Ingredients
Method
Preparation
- Bring a large pot of salted water to a rolling boil. Add macaroni and cook until just al dente according to package directions (about 1–2 minutes less than package time). Drain and set aside. Tip: Reserve a cup of pasta water if you want to loosen the sauce later instead of adding extra milk.
Cook Seafood
- Heat 1 Tbsp olive oil or butter in a large skillet over medium heat. Add shrimp and scallops, cooking about 2–3 minutes per side until just opaque. Stir in lump crab meat gently to warm through. Remove from heat and set aside.
Make Cheese Sauce
- In the same or a clean saucepan, melt 4 Tbsp butter over medium heat. Whisk in 1/4 cup flour and cook 1–2 minutes to form a roux.

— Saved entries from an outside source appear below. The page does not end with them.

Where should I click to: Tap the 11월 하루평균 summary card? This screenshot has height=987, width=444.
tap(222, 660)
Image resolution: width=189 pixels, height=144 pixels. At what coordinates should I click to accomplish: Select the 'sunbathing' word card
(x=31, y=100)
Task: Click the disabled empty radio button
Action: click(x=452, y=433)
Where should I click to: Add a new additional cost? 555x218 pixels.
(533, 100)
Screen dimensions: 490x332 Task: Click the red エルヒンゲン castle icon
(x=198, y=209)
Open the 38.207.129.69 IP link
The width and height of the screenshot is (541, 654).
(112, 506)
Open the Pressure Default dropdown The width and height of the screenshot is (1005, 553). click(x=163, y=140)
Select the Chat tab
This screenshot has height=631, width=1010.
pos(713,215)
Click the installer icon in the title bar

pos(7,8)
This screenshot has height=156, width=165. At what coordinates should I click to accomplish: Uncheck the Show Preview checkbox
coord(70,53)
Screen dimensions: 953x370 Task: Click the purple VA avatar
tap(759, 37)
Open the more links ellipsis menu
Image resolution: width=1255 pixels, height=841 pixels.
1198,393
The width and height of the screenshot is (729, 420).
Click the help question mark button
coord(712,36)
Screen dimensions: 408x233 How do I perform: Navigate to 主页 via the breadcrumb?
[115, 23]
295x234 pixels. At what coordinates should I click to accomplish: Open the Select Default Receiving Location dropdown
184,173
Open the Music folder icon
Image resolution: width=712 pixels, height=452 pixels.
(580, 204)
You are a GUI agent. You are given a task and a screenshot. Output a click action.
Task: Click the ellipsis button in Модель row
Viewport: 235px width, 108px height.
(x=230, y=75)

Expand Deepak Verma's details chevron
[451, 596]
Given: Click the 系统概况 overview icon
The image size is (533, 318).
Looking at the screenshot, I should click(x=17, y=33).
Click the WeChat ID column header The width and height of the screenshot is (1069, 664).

Slowly whisk in the warmed milk and the heavy cream until smooth. Add Dijon mustard, Old Bay seasoning, garlic powder, salt, and black pepper. Simmer gently, stirring often, until the sauce slightly thickens (about 5 minutes). Remove from heat and stir in cheddar, Gruyère, and Parmesan until melted and silky.
Combine and Serve
- Add the drained pasta and cooked seafood into the cheese sauce pot. Stir gently until everything is evenly coated. Taste and adjust seasoning. For a crunchy top, preheat oven to 375°F (190°C), transfer to a buttered baking dish, top with panko mixture and bake uncovered for 20 minutes.
Notes
To make ahead: Assemble everything (except panko topping) and refrigerate for up to 24 hours. For reheating, warm gently on the stovetop or in the oven.